# Exercise brief:
Can you print the listing below line for line, changing nothing?

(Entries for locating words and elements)
>> START

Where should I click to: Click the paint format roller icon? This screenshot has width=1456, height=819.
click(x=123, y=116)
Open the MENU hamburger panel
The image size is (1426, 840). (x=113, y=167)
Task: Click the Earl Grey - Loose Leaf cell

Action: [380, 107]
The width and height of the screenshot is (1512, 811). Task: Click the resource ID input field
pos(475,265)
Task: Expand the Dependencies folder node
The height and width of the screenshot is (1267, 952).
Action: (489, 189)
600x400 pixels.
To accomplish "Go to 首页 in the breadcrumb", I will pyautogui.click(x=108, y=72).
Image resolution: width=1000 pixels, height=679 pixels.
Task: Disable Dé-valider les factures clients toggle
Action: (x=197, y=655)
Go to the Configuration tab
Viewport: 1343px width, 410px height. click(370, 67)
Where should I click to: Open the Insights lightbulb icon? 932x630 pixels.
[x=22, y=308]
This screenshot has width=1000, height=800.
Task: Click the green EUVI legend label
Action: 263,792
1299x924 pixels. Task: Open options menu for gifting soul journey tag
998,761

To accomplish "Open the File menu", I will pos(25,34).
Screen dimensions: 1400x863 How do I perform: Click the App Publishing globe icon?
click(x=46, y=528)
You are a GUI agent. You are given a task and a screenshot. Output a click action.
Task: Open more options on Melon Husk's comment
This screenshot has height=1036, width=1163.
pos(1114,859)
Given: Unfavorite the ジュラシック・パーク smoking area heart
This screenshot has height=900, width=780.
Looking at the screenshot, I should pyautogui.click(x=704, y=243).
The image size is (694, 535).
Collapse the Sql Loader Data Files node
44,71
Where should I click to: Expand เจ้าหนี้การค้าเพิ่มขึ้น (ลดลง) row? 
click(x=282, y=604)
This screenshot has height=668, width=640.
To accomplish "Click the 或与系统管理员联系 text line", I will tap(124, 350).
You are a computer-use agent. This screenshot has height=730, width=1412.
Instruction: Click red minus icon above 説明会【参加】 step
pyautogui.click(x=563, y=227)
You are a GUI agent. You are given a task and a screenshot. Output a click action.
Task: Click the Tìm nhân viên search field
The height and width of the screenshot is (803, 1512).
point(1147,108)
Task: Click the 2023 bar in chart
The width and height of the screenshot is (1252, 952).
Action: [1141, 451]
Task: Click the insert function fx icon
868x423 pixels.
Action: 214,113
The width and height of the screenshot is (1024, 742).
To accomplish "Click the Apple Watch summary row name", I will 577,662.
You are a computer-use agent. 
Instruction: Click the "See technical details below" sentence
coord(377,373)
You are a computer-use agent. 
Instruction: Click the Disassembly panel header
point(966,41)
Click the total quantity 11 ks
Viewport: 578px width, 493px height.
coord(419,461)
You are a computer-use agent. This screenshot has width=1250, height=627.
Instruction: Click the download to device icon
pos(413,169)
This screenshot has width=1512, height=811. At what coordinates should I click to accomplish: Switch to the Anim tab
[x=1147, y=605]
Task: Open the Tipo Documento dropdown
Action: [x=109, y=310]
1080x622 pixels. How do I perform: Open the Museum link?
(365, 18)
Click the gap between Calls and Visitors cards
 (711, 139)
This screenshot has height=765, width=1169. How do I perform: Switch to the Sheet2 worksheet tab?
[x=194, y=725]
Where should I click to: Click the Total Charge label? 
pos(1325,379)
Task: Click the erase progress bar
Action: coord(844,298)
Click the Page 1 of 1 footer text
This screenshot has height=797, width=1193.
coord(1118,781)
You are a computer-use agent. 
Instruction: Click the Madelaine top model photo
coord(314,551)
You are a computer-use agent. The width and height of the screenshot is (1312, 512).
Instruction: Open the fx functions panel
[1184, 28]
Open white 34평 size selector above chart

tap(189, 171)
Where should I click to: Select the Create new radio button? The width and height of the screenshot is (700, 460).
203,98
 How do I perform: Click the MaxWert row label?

>> END

# Result:
Where should I click to: Click the paint format roller icon? This screenshot has width=1456, height=819.
click(x=123, y=116)
Open the MENU hamburger panel
The image size is (1426, 840). (x=113, y=167)
Task: Click the Earl Grey - Loose Leaf cell

Action: [380, 107]
The width and height of the screenshot is (1512, 811). Task: Click the resource ID input field
pos(475,265)
Task: Expand the Dependencies folder node
The height and width of the screenshot is (1267, 952).
Action: (489, 189)
600x400 pixels.
To accomplish "Go to 首页 in the breadcrumb", I will pyautogui.click(x=108, y=72).
Image resolution: width=1000 pixels, height=679 pixels.
Task: Disable Dé-valider les factures clients toggle
Action: (x=197, y=655)
Go to the Configuration tab
Viewport: 1343px width, 410px height. click(370, 67)
Where should I click to: Open the Insights lightbulb icon? 932x630 pixels.
[x=22, y=308]
This screenshot has width=1000, height=800.
Task: Click the green EUVI legend label
Action: 263,792
1299x924 pixels. Task: Open options menu for gifting soul journey tag
998,761

To accomplish "Open the File menu", I will pos(25,34).
Screen dimensions: 1400x863 How do I perform: Click the App Publishing globe icon?
click(x=46, y=528)
You are a GUI agent. You are given a task and a screenshot. Output a click action.
Task: Open more options on Melon Husk's comment
This screenshot has height=1036, width=1163.
pos(1114,859)
Given: Unfavorite the ジュラシック・パーク smoking area heart
This screenshot has height=900, width=780.
Looking at the screenshot, I should pyautogui.click(x=704, y=243).
The image size is (694, 535).
Collapse the Sql Loader Data Files node
44,71
Where should I click to: Expand เจ้าหนี้การค้าเพิ่มขึ้น (ลดลง) row? 
click(x=282, y=604)
This screenshot has height=668, width=640.
To accomplish "Click the 或与系统管理员联系 text line", I will tap(124, 350).
You are a computer-use agent. This screenshot has height=730, width=1412.
Instruction: Click red minus icon above 説明会【参加】 step
pyautogui.click(x=563, y=227)
You are a GUI agent. You are given a task and a screenshot. Output a click action.
Task: Click the Tìm nhân viên search field
The height and width of the screenshot is (803, 1512).
point(1147,108)
Task: Click the 2023 bar in chart
The width and height of the screenshot is (1252, 952).
Action: [1141, 451]
Task: Click the insert function fx icon
868x423 pixels.
Action: 214,113
The width and height of the screenshot is (1024, 742).
To accomplish "Click the Apple Watch summary row name", I will 577,662.
You are a computer-use agent. 
Instruction: Click the "See technical details below" sentence
coord(377,373)
You are a computer-use agent. 
Instruction: Click the Disassembly panel header
point(966,41)
Click the total quantity 11 ks
Viewport: 578px width, 493px height.
coord(419,461)
You are a computer-use agent. This screenshot has width=1250, height=627.
Instruction: Click the download to device icon
pos(413,169)
This screenshot has width=1512, height=811. At what coordinates should I click to accomplish: Switch to the Anim tab
[x=1147, y=605]
Task: Open the Tipo Documento dropdown
Action: [x=109, y=310]
1080x622 pixels. How do I perform: Open the Museum link?
(365, 18)
Click the gap between Calls and Visitors cards
 (711, 139)
This screenshot has height=765, width=1169. How do I perform: Switch to the Sheet2 worksheet tab?
[x=194, y=725]
Where should I click to: Click the Total Charge label? 
pos(1325,379)
Task: Click the erase progress bar
Action: coord(844,298)
Click the Page 1 of 1 footer text
This screenshot has height=797, width=1193.
coord(1118,781)
You are a computer-use agent. 
Instruction: Click the Madelaine top model photo
coord(314,551)
You are a computer-use agent. The width and height of the screenshot is (1312, 512).
Instruction: Open the fx functions panel
[1184, 28]
Open white 34평 size selector above chart

tap(189, 171)
Where should I click to: Select the Create new radio button? The width and height of the screenshot is (700, 460).
203,98
 How do I perform: Click the MaxWert row label?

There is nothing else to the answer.